Task to complete – Please reproduce, exactly and in full, the lines running from the one that contains "Remote Employees [Remote" to the end of the entries.

(Records excerpted from a collection)
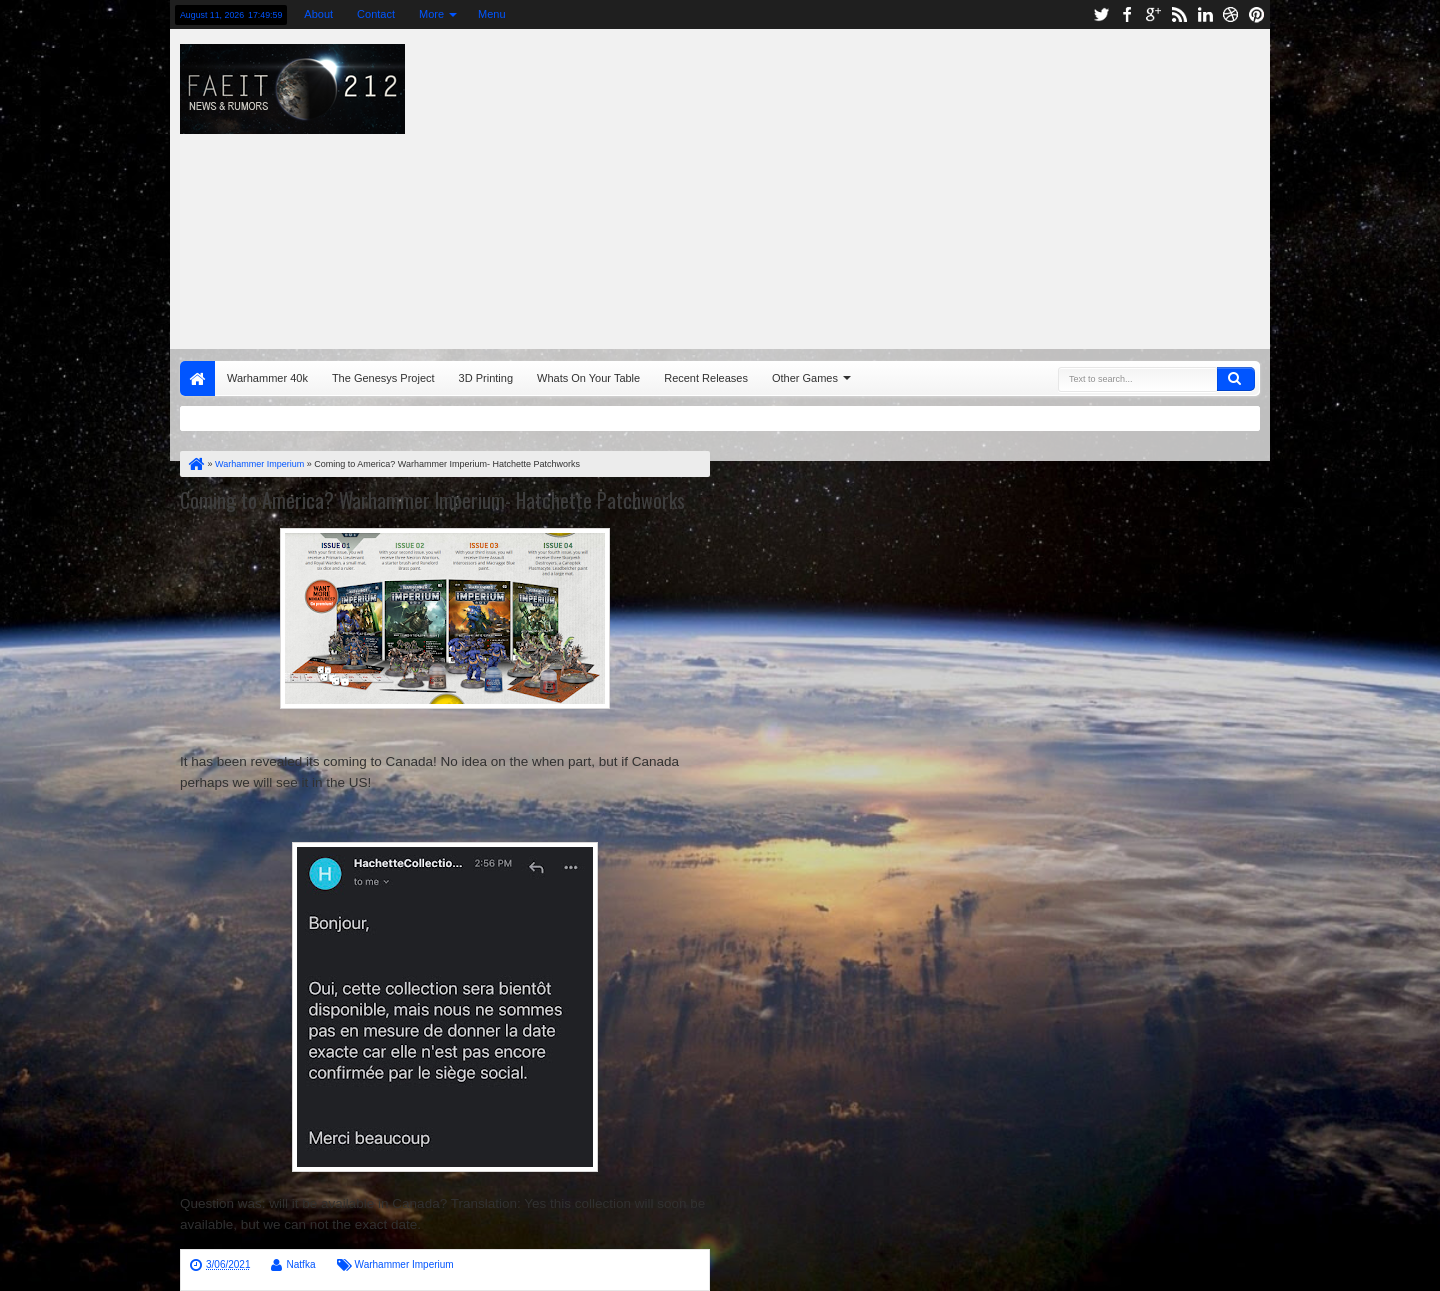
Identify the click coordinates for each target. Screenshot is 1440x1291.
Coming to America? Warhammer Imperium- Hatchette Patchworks (432, 500)
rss (1179, 14)
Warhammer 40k (267, 378)
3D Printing (486, 378)
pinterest (1257, 14)
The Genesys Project (383, 378)
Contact (376, 14)
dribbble (1231, 14)
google (1153, 14)
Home (197, 378)
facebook (1127, 14)
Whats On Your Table (588, 378)
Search (1236, 379)
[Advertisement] (986, 184)
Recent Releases (706, 378)
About (318, 14)
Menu (492, 14)
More (431, 14)
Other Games (805, 378)
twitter (1101, 14)
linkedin (1205, 14)
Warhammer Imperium (404, 1264)
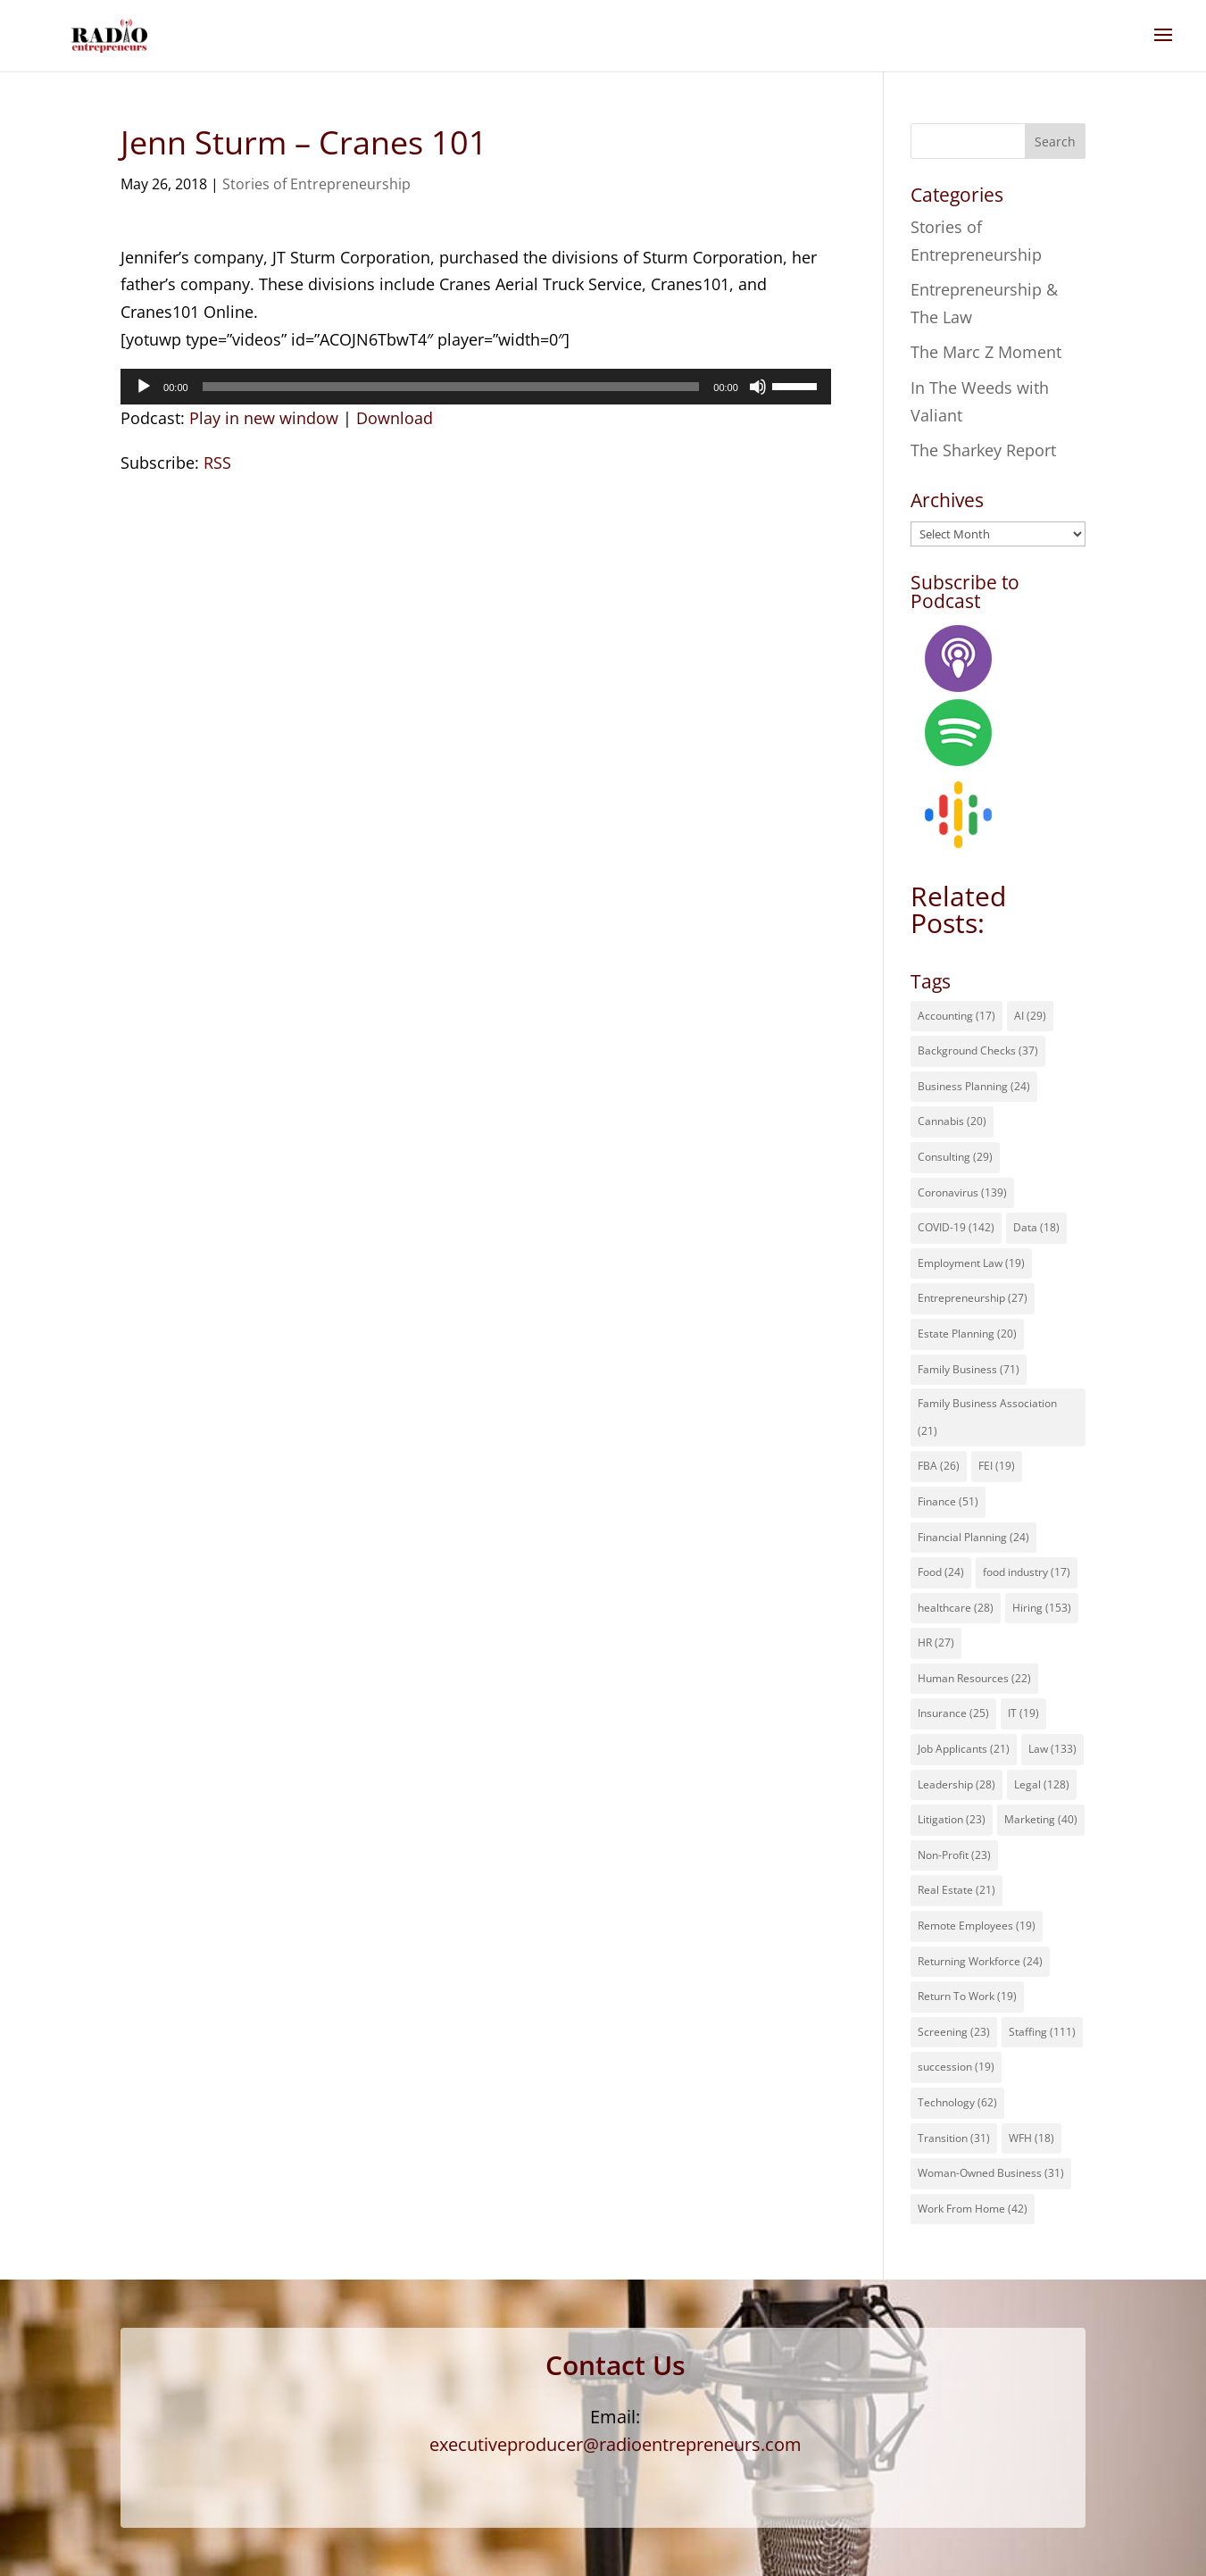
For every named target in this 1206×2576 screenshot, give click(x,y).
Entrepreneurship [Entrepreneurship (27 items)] (972, 1297)
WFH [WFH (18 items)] (1031, 2138)
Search (1055, 141)
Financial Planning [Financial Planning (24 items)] (973, 1537)
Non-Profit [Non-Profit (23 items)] (954, 1855)
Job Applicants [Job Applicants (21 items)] (964, 1748)
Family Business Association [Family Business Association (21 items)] (987, 1417)
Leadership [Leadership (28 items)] (956, 1784)
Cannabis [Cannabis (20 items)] (952, 1121)
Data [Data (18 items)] (1036, 1227)
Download (394, 418)
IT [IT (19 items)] (1023, 1713)
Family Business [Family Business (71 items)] (968, 1369)
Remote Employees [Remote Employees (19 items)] (976, 1925)
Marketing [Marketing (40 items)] (1040, 1819)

Solution to the problem –
Remote Employees [Remote Employees (19 items)] (976, 1925)
Marketing [Marketing (40 items)] (1040, 1819)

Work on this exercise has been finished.